Start of ENTRIES SUPPLIED
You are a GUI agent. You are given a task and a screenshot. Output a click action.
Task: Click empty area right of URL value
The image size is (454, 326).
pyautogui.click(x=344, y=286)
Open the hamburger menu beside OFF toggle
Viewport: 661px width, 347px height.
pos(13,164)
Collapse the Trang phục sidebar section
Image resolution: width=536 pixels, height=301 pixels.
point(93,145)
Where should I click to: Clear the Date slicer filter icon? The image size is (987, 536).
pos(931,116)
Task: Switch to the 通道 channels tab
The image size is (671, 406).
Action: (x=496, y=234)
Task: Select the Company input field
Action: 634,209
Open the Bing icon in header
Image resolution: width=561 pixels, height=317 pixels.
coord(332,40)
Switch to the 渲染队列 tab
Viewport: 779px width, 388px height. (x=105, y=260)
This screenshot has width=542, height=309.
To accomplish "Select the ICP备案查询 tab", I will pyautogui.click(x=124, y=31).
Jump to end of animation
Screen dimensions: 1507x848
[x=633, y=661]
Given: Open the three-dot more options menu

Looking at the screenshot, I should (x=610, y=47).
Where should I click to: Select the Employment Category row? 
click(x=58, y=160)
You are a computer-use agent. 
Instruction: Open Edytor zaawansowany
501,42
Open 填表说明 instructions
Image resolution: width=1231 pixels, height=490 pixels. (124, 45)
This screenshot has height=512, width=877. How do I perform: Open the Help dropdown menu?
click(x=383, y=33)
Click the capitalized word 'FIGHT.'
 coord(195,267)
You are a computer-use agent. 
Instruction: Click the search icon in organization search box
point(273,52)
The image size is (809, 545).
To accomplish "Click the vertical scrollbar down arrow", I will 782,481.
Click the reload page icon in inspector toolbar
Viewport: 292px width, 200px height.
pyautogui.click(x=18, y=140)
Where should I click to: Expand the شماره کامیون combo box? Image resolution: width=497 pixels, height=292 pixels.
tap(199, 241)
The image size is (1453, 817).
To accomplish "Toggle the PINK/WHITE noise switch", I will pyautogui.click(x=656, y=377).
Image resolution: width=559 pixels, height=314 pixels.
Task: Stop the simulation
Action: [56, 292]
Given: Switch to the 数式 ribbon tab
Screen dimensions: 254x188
End of ENTRIES SUPPLIED
### WORK TO BE COMPLETED:
Each line above must be retyped exactly in the response.

### RESPONSE:
You are a GUI agent. You are given a task and a screenshot. Output a click action.
Task: Click empty area right of URL value
The image size is (454, 326).
pyautogui.click(x=344, y=286)
Open the hamburger menu beside OFF toggle
Viewport: 661px width, 347px height.
pos(13,164)
Collapse the Trang phục sidebar section
Image resolution: width=536 pixels, height=301 pixels.
point(93,145)
Where should I click to: Clear the Date slicer filter icon? The image size is (987, 536).
pos(931,116)
Task: Switch to the 通道 channels tab
The image size is (671, 406).
Action: (x=496, y=234)
Task: Select the Company input field
Action: 634,209
Open the Bing icon in header
Image resolution: width=561 pixels, height=317 pixels.
coord(332,40)
Switch to the 渲染队列 tab
Viewport: 779px width, 388px height. (x=105, y=260)
This screenshot has width=542, height=309.
To accomplish "Select the ICP备案查询 tab", I will pyautogui.click(x=124, y=31).
Jump to end of animation
Screen dimensions: 1507x848
[x=633, y=661]
Given: Open the three-dot more options menu

Looking at the screenshot, I should (x=610, y=47).
Where should I click to: Select the Employment Category row? 
click(x=58, y=160)
You are a computer-use agent. 
Instruction: Open Edytor zaawansowany
501,42
Open 填表说明 instructions
Image resolution: width=1231 pixels, height=490 pixels. (124, 45)
This screenshot has height=512, width=877. How do I perform: Open the Help dropdown menu?
click(x=383, y=33)
Click the capitalized word 'FIGHT.'
 coord(195,267)
You are a computer-use agent. 
Instruction: Click the search icon in organization search box
point(273,52)
The image size is (809, 545).
To accomplish "Click the vertical scrollbar down arrow", I will 782,481.
Click the reload page icon in inspector toolbar
Viewport: 292px width, 200px height.
pyautogui.click(x=18, y=140)
Where should I click to: Expand the شماره کامیون combo box? Image resolution: width=497 pixels, height=292 pixels.
tap(199, 241)
The image size is (1453, 817).
To accomplish "Toggle the PINK/WHITE noise switch", I will pyautogui.click(x=656, y=377).
Image resolution: width=559 pixels, height=314 pixels.
Task: Stop the simulation
Action: [56, 292]
Given: Switch to the 数式 ribbon tab
Screen dimensions: 254x188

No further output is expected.